For the year ended December 31, 2010, this reflects the writedown of our goodwill and intangible assets as a result of several factors, including a significant slowdown in the economy and increased competition in our industry. The valuation assessment conducted in connection with these factors concluded that goodwill and intangibles in our SRO segment had been impaired and non-cash charges against these assets of $101.1 million and $53.2 million respectively were recorded in the fourth quarter of


2010. We also recorded an impairment of $4.4 million in 2010 for the indefinite lived trade name intangible asset in our SRO reporting unit.

(d) Reflects expenses associated with vesting of time-vested profits interest units granted to members of Aquilex management.
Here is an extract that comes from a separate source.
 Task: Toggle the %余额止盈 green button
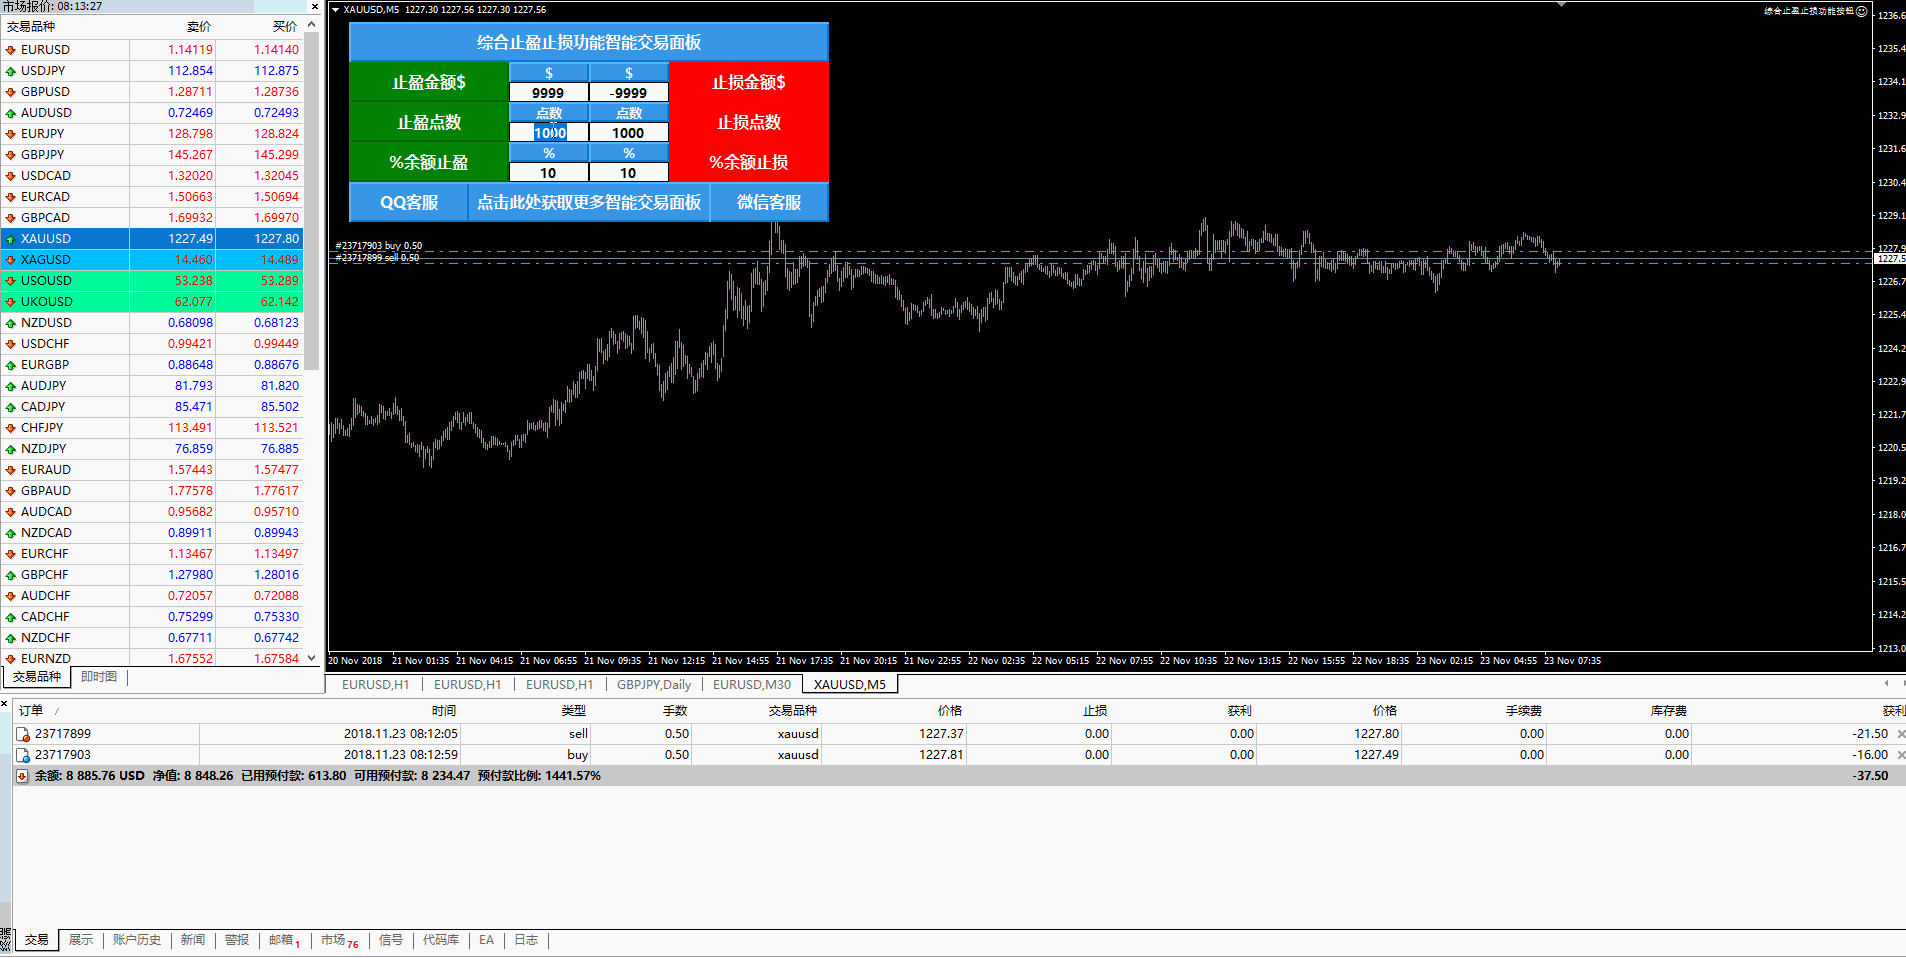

The value of these units was determined using the Black-Scholes-Merton method and the expense recorded as a non-cash compensation charge in SG&A.
(e) 2009 amounts reflect the removal of the loss on extinguishment that resulted from prepayment penalties and the writeoff of unamortized deferred financing and original issue discount balances associated with the refinancing of senior debt obligations with the proceeds of our issuance of Senior Notes. 2010 amounts reflect a loss on extinguishment of $24.4 million resulting from the write-off of deferred financing costs, original issue discount amounts and a prepayment penalty in connection with our entry into our amended and restated credit agreement on April 1, 2010.
(f) Reflects severance costs which were in connection with the termination and the elimination of certain executive positions.
(g) Reflects Sarbanes-Oxley compliance costs paid to third parties.
(h) Amounts in 2009 and 2010 primarily reflect the impact of unrealized foreign currency transaction gains and losses.

Forward-looking statements

This press release may contain statements that constitute forward-looking statements within the meaning of the Private Securities Litigation Reform Act of 1995. Investors are cautioned that any such forward-looking statements are not guarantees of future performance or results and involve risks and uncertainties, and that actual results or developments may differ materially from those in the forward-looking statements as a result of various factors, including changes in Aquilex’s business, operations, financial condition, suppliers and customers perceptions of Aquilex among financial institutions and rating agencies, and the factors described in Aquilex’s filings with the Securities and Exchange Commission, including under the captions “Risk Factors” and “Management’s Discussion and Analysis of Financial Condition and Results of Operations” in our 2010 Annual Report on Form 10-K. Aquilex disclaims any obligation to update any forward-looking statements contained herein.

About Aquilex Holdings LLC

Aquilex Holdings LLC is the parent of Aquilex Corporation, a leading provider of critical maintenance, repair and industrial cleaning solutions to the energy industry. Through our divisional and branch offices in the United States and Europe, we provide our services to a diverse global base of over 600 customers, primarily in the oil and gas refining, chemical and petrochemical production, fossil and nuclear power generation and waste-to-energy industries.